What is it about a voluntary sustainability reporting framework that is attracting interest across Europe? Launched by EFRAG at the end of 2024, VSME (Voluntary reporting standard for SMEs) is aimed at unlisted small and medium-sized enterprises that want to be able to show how they are working with ESG issues – without getting bogged down in the full complexity of CSRD. But VSME is more than just a simplified copy of ESRS. It is also an expression of a changing market logic where business value increasingly needs to be demonstrated through data. Here's what you need to know.
Voluntary reporting in response to financial requirements
The background to VSME is spelled out in one word: need. In recent years, many small and medium-sized enterprises have noticed increased pressure to demonstrate their sustainability performance – not because legislation requires it, but because banks, investors, and business partners have begun to demand it. Being able to demonstrate energy use, climate strategy, or social risk profile has become central to obtaining loans, signing contracts, or becoming part of others' reporting chains. But for smaller companies, there has been a lack of a common and manageable way to structure this type of information.
EFRAG's answer is VSME: a modular and proportionate framework that helps companies structure, formulate, and share their sustainability data in a way that is comparable, reliable, and predictable.
From Omnibus to positioning: Why there is now more talk about VSME
When the European Commission presented the so-called Omnibus proposal in early 2024 to simplify the implementation of CSRD, a vacuum emerged in the market. Many companies that had viewed CSRD as an almost inevitable project could now once again choose to wait and see. But the need to communicate their sustainability remained. This is where VSME begins to be discussed as more than a voluntary complement. In practice, VSME can fill a space where reporting requirements do not exist – but where the need for reporting is real.
By providing a structure for “due diligence-light,” EFRAG now gives smaller companies the tools to communicate risk in a similar way to larger companies. It is not about simplifying the content itself, but about creating the opportunity to be compared and understood on similar terms.
Cost, benefit, and logic – What's in it for VSMEs?
To understand whether it is worthwhile for companies to use VSME, EFRAG conducted a comprehensive cost-benefit analysis. The report, which can be read here, shows that the initial costs of implementation are manageable – but above all that the long-term gains are significant.
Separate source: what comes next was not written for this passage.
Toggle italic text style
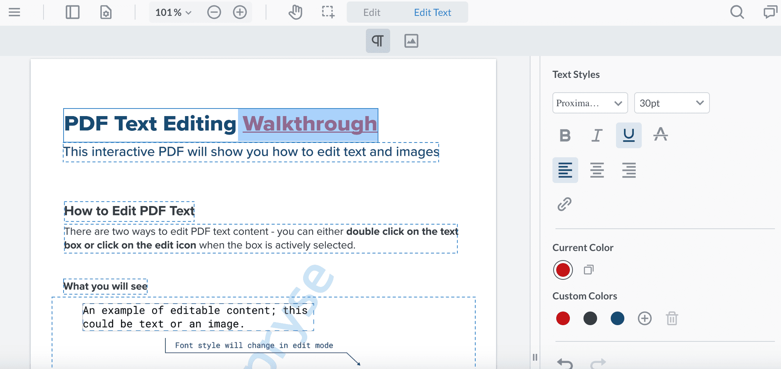The image size is (781, 369). point(597,135)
According to EFRAG's cost-benefit analysis, which was conducted in collaboration with the analysis company Prometeia, the net profit from using the VSME framework is estimated to amount to over €2.6 billion per year from 2027 onwards.
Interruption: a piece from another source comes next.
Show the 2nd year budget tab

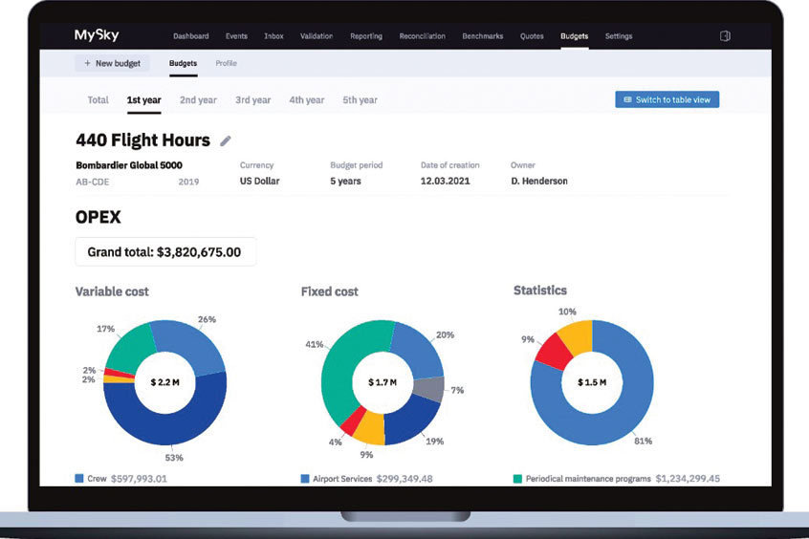[x=198, y=100]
What does this mean in practice? Well, many SMEs currently devote resources to manually responding to ESG-related questions from banks, investors, clients, and major customers—often in different formats and with varying quality requirements. VSME aims to replace this ad hoc communication with standardized, digital reporting, which not only reduces time and costs but also increases the value of the information.
The calculation is based on the assumption that hundreds of thousands of European companies will use VSME as a common basis for sustainability communication. With a clear framework and support system, it will be possible to report once, in a format that works for multiple stakeholders. This is what creates the cumulative efficiency gains – not least in administration, procurement, and financing.
VSME vs CSRD: Different conditions, different tools
VSME is not a light version of CSRD/ESRS. It is a parallel framework, with different principles and logic. Where CSRD is based on double materiality and the company's own analysis of which risks and opportunities are relevant, VSME is built around predetermined information points linked to typical operating conditions. Instead of a materiality analysis, an “if applicable” structure is used, where certain disclosures only need to be reported if the company meets certain criteria.
This combines a relatively fixed framework with flexibility in application. It increases comparability without placing the entire responsibility for analysis on the reporting company. The modules (Basic and Comprehensive) allow companies to start on a small scale and then build on more detailed information as they mature.
VSME responds to needs
The fact that VSME has become a matter of concern for both European policymakers and small business owners is ultimately about changing business principles. Whereas ESG was previously seen as a legal requirement for large companies, it is now increasingly regarded as a way of ensuring business stability. VSME shows that even smaller players want to be able to communicate risk and capability—not because they have to, but because the market demands it.
It remains to be seen whether VSME will succeed in creating a critical mass of users. But the need it responds to is obvious: a growing number of companies need a tool to calibrate the risk of their operations using data. Now there is a framework for just that. Let's see how many Nordic companies will use it!